Allí dio comienzo el penúltimo capítulo de la odisea: habían desembarcado en una orilla desconocida y ahora tenían que cruzar de lado a lado hasta la base ballenera de Stromnes atravesando una cordillera virgen. Unos días después Shackleton y dos compañeros  tocaron a la puerta de una de las cabañas como una aparición del otro mundo. De inmediato rescataron al maltrecho trío que esperaba al otro lado de la isla, pero invirtieron seis meses y tres tentativas de rescate en alcanzar otra vez Isla Elefante. Por suerte, había confiado el grueso del grupo a manos de su lugarteniente, Frank Wild, un hombre que mantuvo la disciplina y el ánimo a punto, como si fuese el propio Jefe. A bordo del Yelcho, un remolcador chileno, Shackleton vio aparecer la peculiar silueta del islote y contó ansiosamente las figuras que agitaban los brazos desde la orilla. Se echó a llorar cuando vio que no faltaba ninguno. Lo había conseguido: no el polo sur, ni la travesía transantártica, sino sacarlos con vida a todos de aquel infierno blanco.
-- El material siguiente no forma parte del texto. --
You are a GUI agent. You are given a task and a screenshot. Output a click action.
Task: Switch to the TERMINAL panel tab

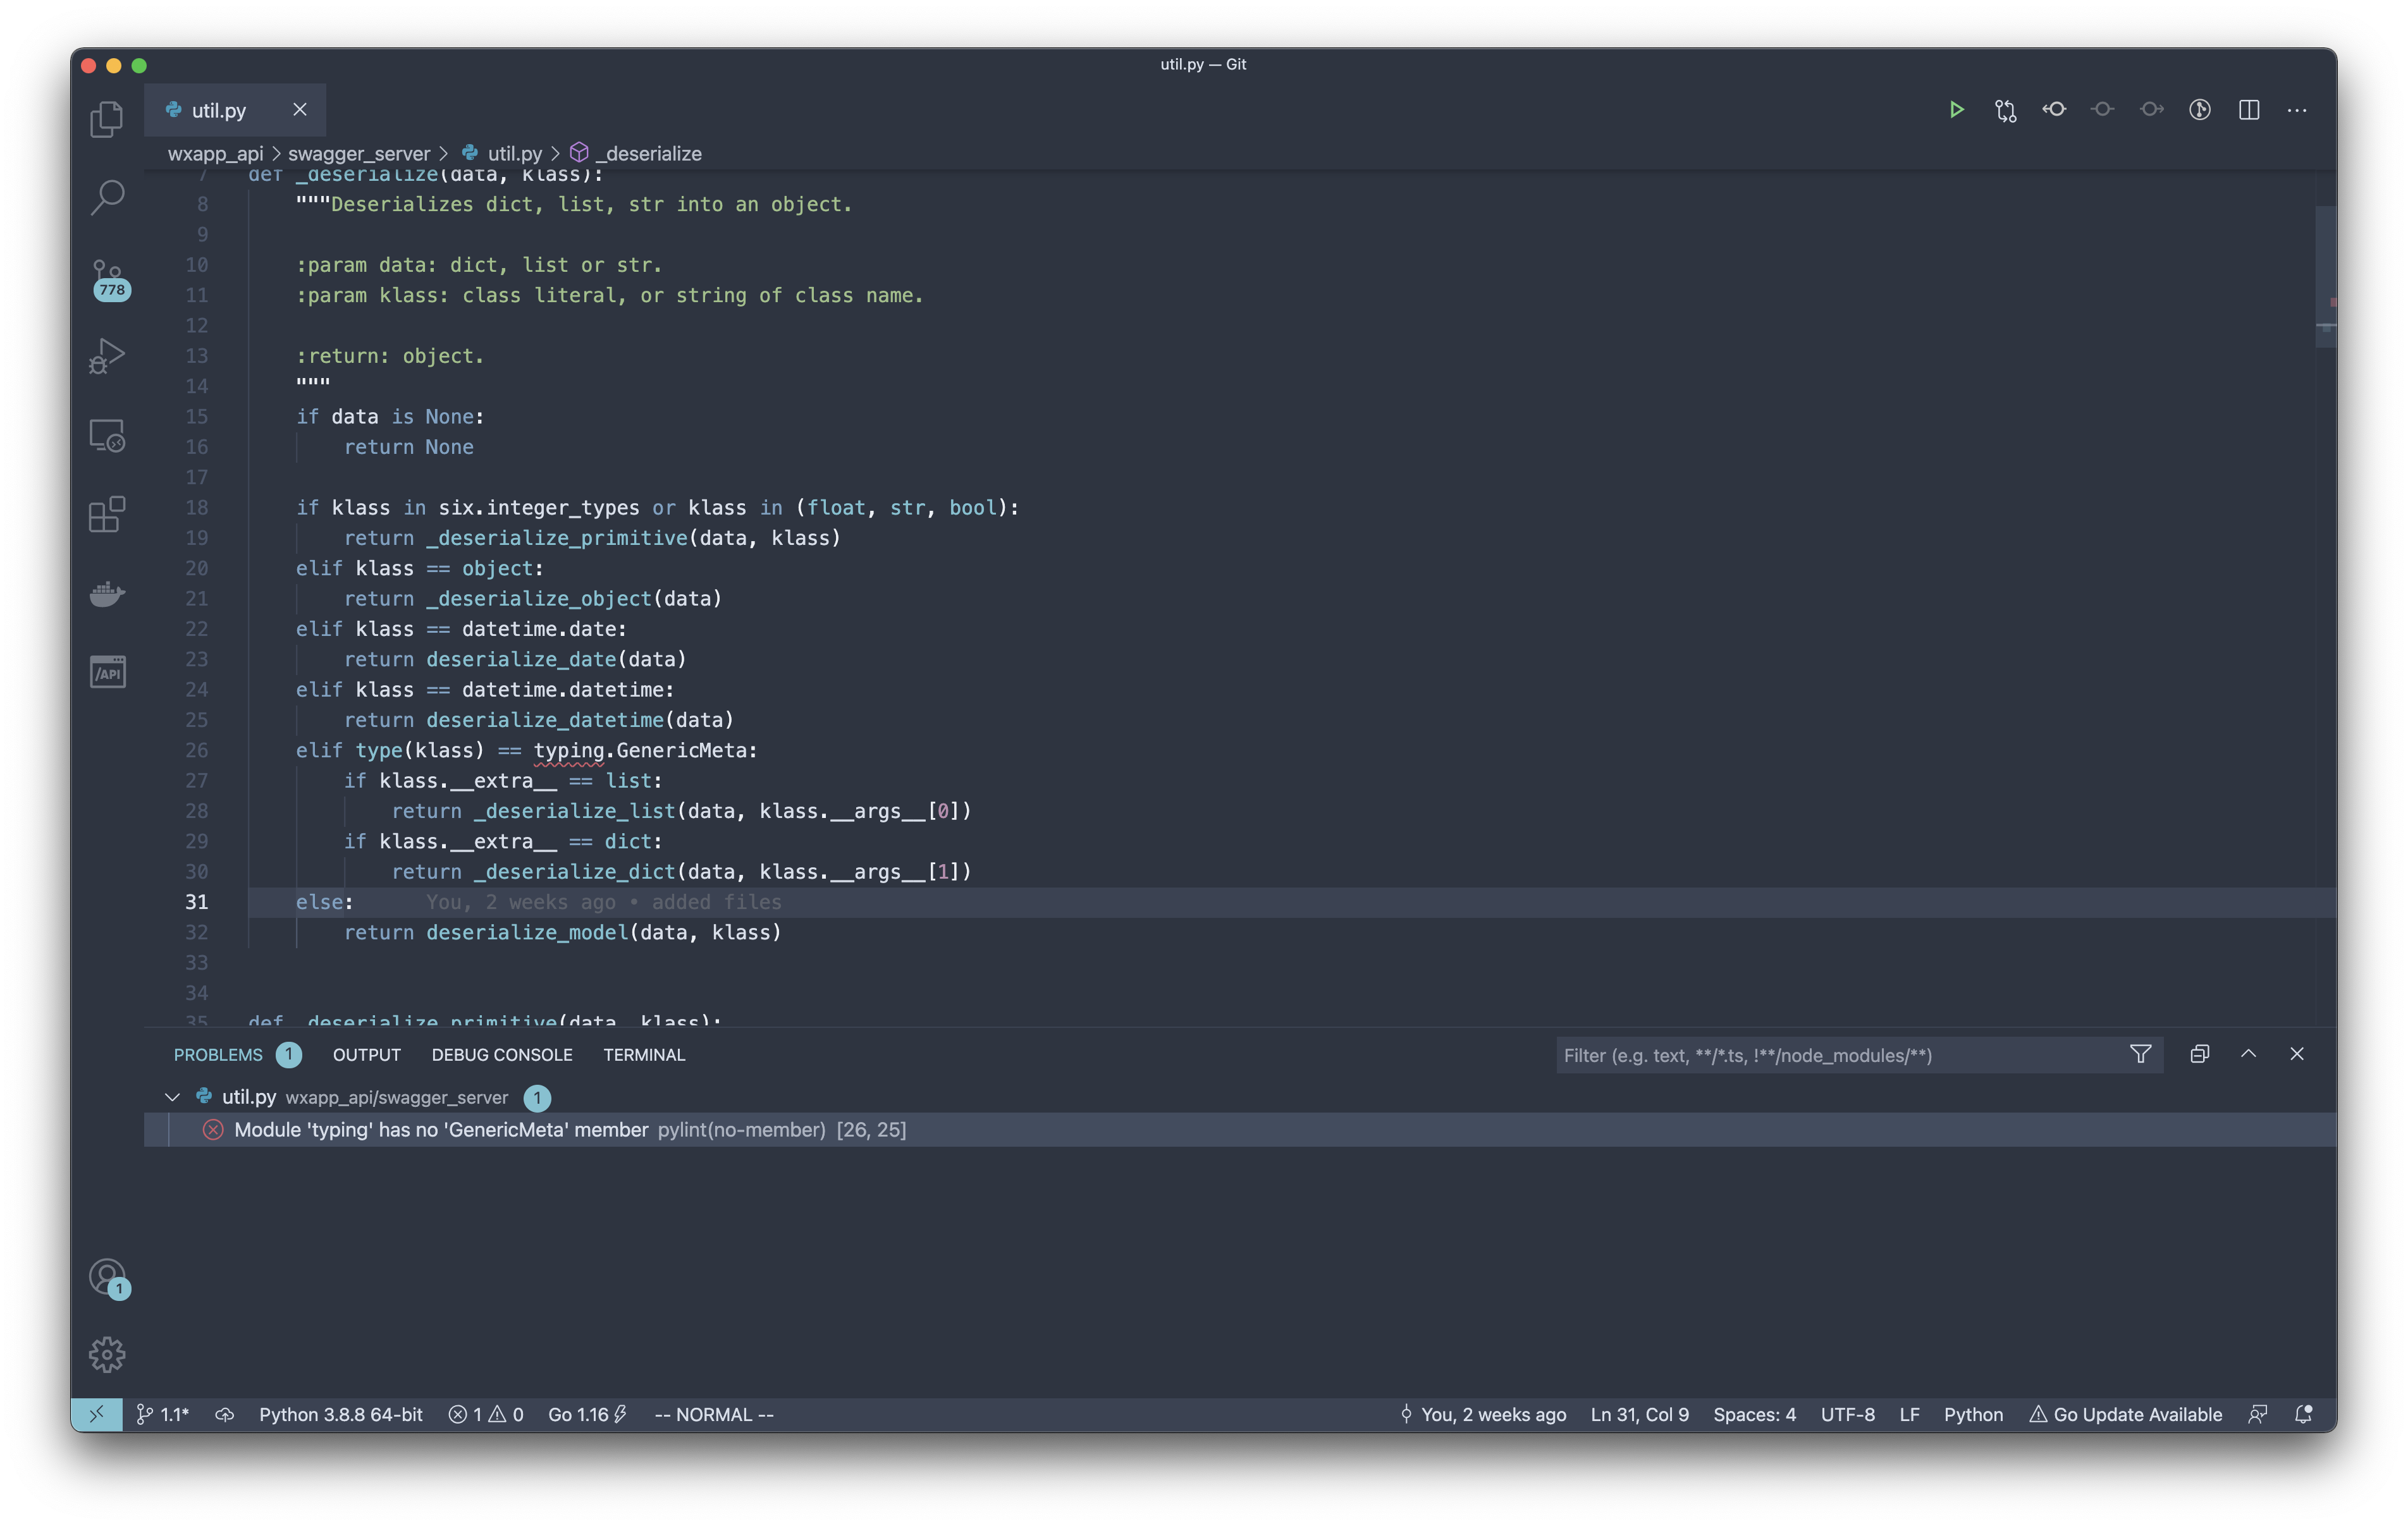pos(644,1055)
Por desgracia, la Gran Guerra continuaba y muchas de las vidas que Shackleton había cuidado con tanto esmero en su aventura polar se perdieron en los campos de batalla de Europa. “Todos tenemos nuestro Sur blanco” dejó escrito en su gran libro, South, publicado unos años después de la gran epopeya. En 1922, tras varias empresas donde no le acompañó la suerte, se organizó un viaje conmemorativo a las Georgias del Sur donde viajaron Shackleton, Wild y otros supervivientes. Como en pago de una antigua deuda, un infarto fulminó al Jefe poco después del desembarco y su viuda decidió que lo enterraran allí, en el cementerio de Gritvyken, en una tumba adornada con un verso de Browning en donde hoy, de vez en cuando, los pingüinos montan guardia. Raymond Prestley, un geólogo que trabajó con los tres grandes exploradores polares, resumió así las virtudes de cada uno: “Como jefe de una expedición científica, elegiría a Scott; para un raid polar rápido y eficaz, a Amundsen; pero en medio de la adversidad, cuando no ves salida, ponte de rodillas y reza para que te envíen a Shackleton”.